My girlfriend doesn’t experience vaginal orgasm!
This is a very common complaint from clients. The men want to “make” their woman cum from f#*king. The women think they should be able to orgasm from penetration. (All those movies can’t be wrong, right? Not even talking about porn here. Every Hollywood movie has people flinging off their clothes, doing it up against the wall, and leaving her a satisfied puddle) Let’s set the record straight. This is the cosmic irony of sex. A man puts his most sensitive part, the penis containing 4,000 nerve endings designed to register touch, into the woman’s least sensitive part. That’s right, the vaginal canal has only a few nerve endings, and these are receptors for temperature and pressure, but not pleasure. By contrast, the clitoris has 8,000 nerve endings and the anus has 3000, all designed to register touch.
The other morning, Trevor sank deep inside me with a groan, eyes closing. A hidden struggle was going on within him. “Every time, I keep hoping it won’t be this intense.” What?” I asked. “The pleasure…when it’s with someone I love.” I was so touched to hear that. And it got me thinking. We aren’t alone. For most couples during intercourse she is trying desperately to feel everything, in an attempt to achieve orgasm. He is trying to feel LESS to avoid having an orgasm first and ending the encounter. He is avoiding pleasure and trying to help her orgasm, and risks getting less and less present to her and the moment. The more turned on she gets, the harder it gets for him to stay detached. As a woman, I feel trapped in this bind, if I really give in to my pleasure, will he get too excited? Will it end before I am halfway there? But minimizing the pleasure is a no-win for everyone.

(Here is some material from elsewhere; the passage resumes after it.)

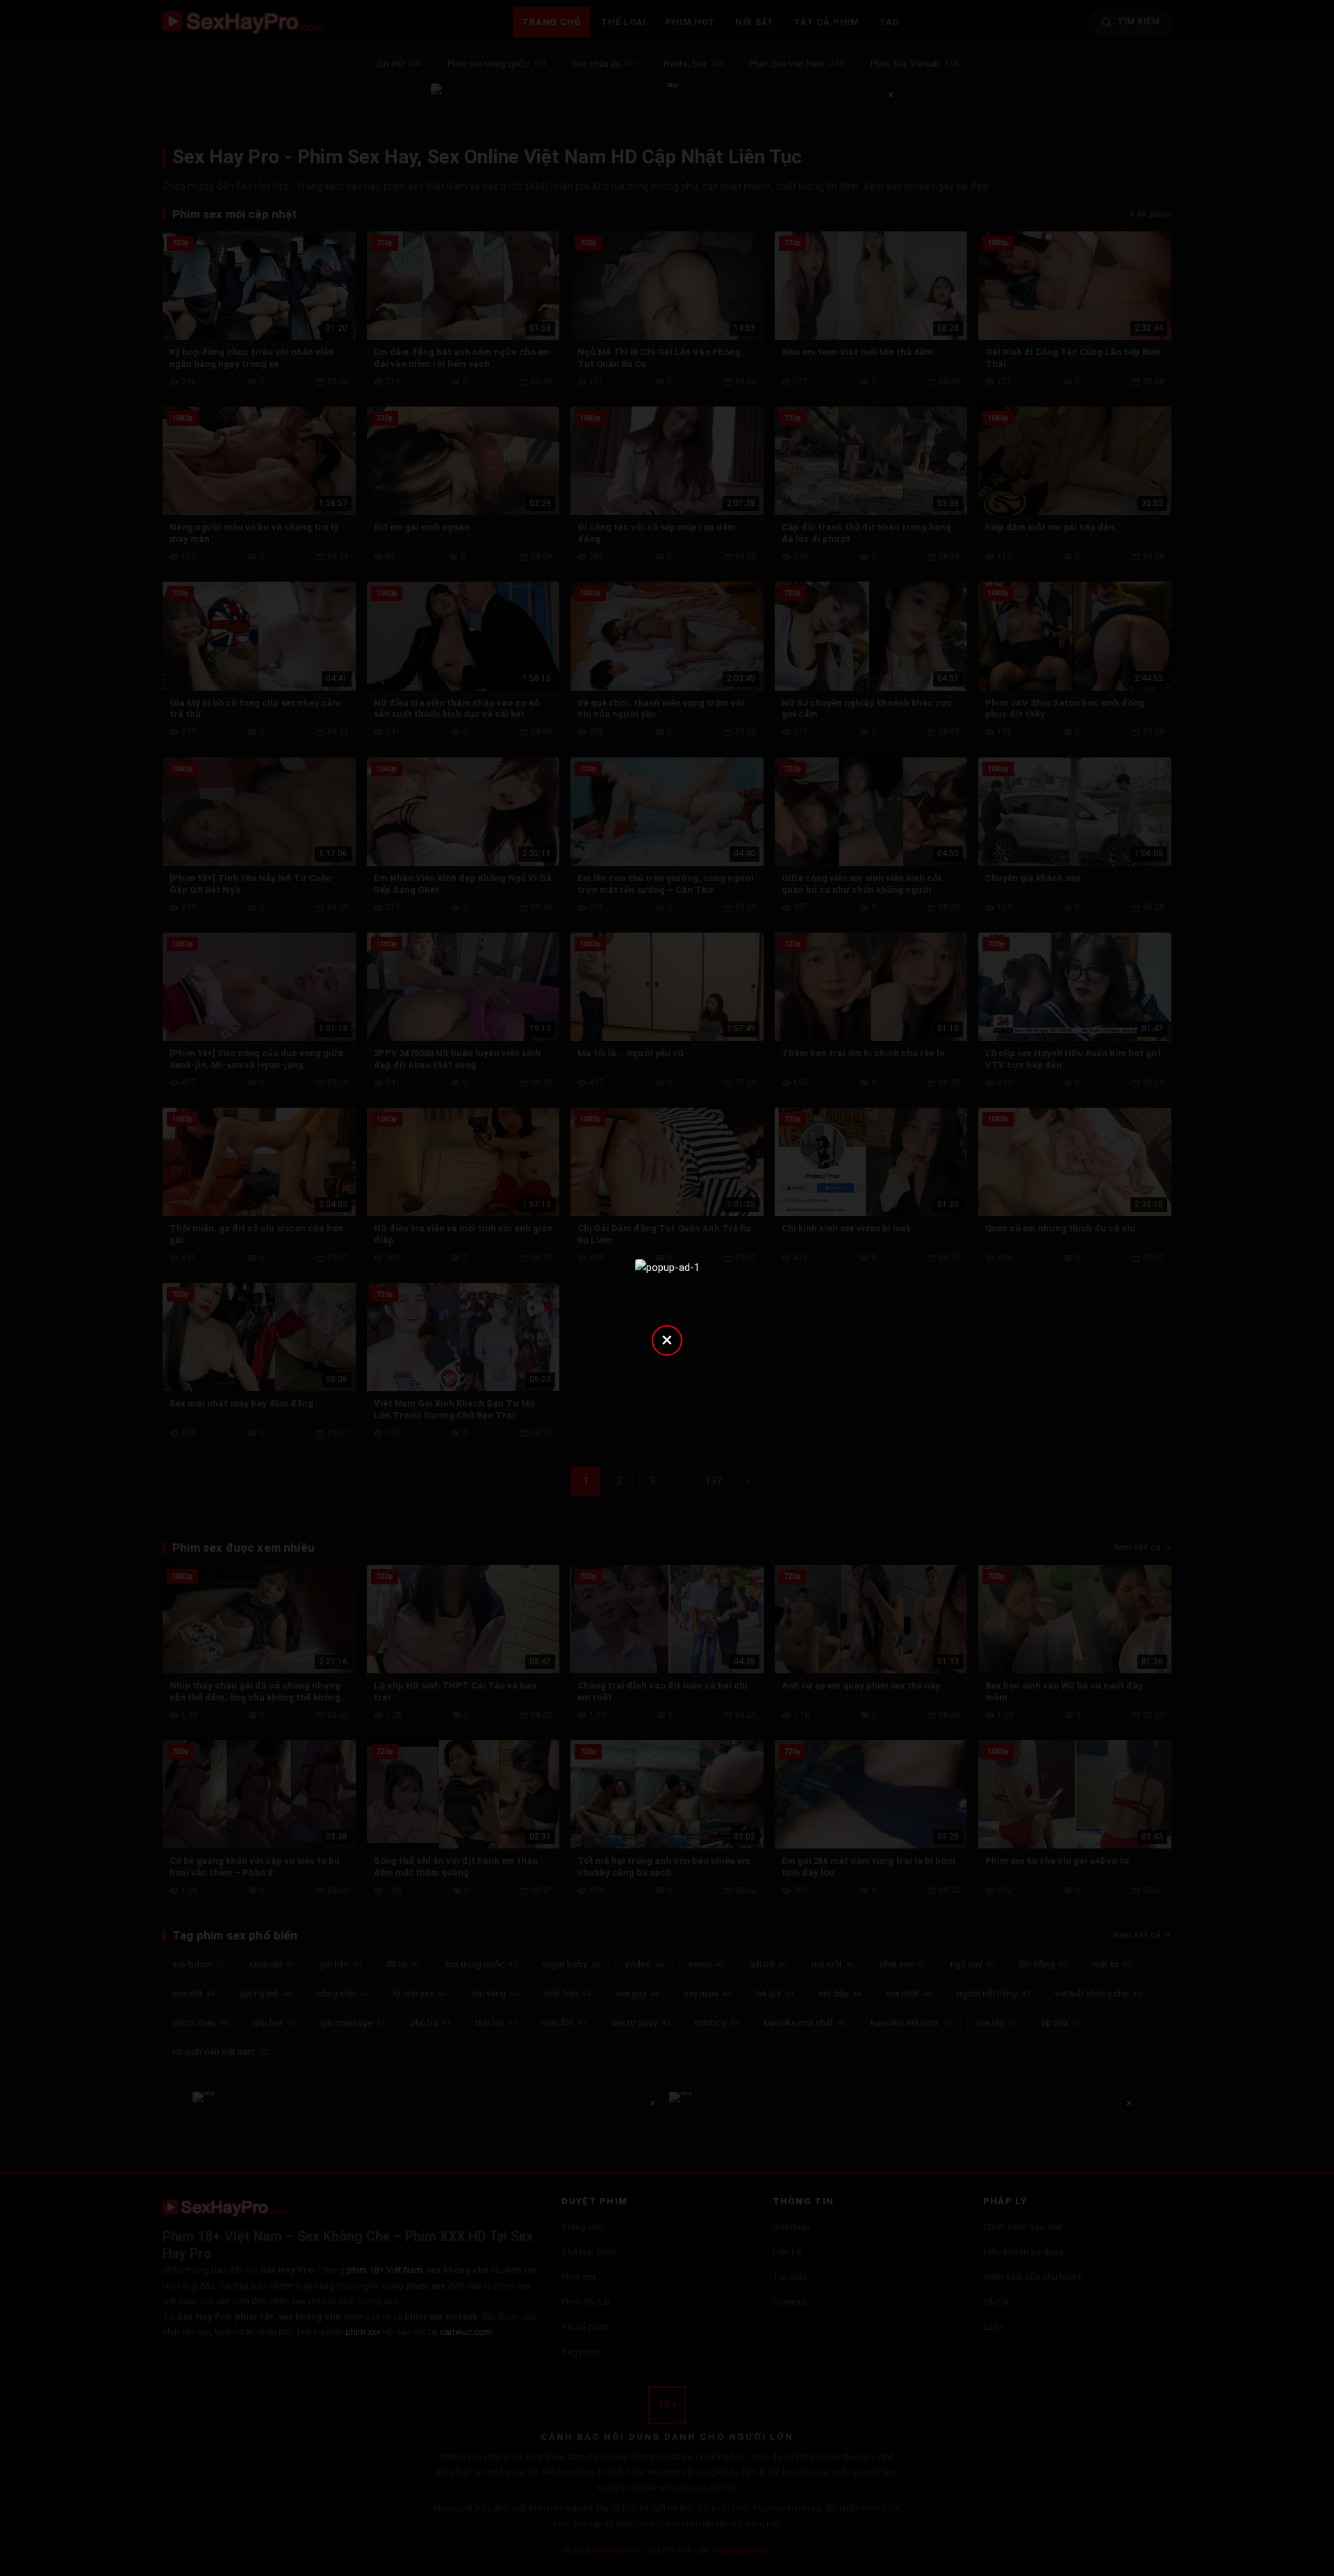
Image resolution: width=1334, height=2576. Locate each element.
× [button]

Why Some Women Orgasm From Intercourse
The lucky women who do orgasm from intercourse are blessed in their anatomy. They are usually women whose clitorises are close to the opening of the vagina, so they receive stimulation there during penetration. There are also several spots within the vagina that have bundles of nerve endings. One is the root of the clitoris, located three inches in on the roof, or 12 o’clock if you imagine a clock face superimposed on the vulva. There are similar sensitive spots located at 3, 6 and 9 o’clock. The good news is that the more engorged a woman is, the more accessible those spots become. This is where good foreplay comes in. The more excited she is, perhaps even having c*m already, the better penetration will feel to her. There is also the vagus nerve located on the cervix that bypasses the spine and goes straight to the pleasure center of the brain. Stimulating this can lead to orgasm, but can also be painful for many women, or too deep to reach.
And here’s a bit of personal truth, I can sometimes orgasm just from kissing or performing oral sex, but I don’t usually come from penetration. Don’t get me wrong, it feels fantastic. When my partner comes, I have a sympathetic orgasm that can rock my world, and leave me speechless. But it’s not the same as the full body, “oh my god, please stop touching me now, please, I can’t take it!” that happens from manual or oral stimulation. After those, penetration feels amazing in a grounding way, and connects me to my partner. Once in a very great while, I cu* during penetration, and it is still a different sensation of cu**ing. Guess what? They are all good.
How to Increase the Chances of Vaginal Orgasm
If you or your female bodied lover can’t orgasm from intercourse, don’t despair. Here are some steps you can take:
- Invest some time in learning how to take it slow, and get her really ramped up first.
- Experiment with positions that make contact with the sensitive places within her UNIQUE vagina. They aren’t the same on everyone. Take some time to map out her anatomy through exploration. Like an optometrist, “better like this?”
- Find ways to stimulate the clitoris while penetration occurs. This is NOT cheating. In fact, stimulate all the secondary erogenous zones too, like nipples, lips, and anus.
- Have fun with this research, and you’ll already be winning and have more pleasure in your life even if you never make it to the “goal.”
- Better yet, let go of the goal, and practice being in appreciation for every stoke that feels good to you.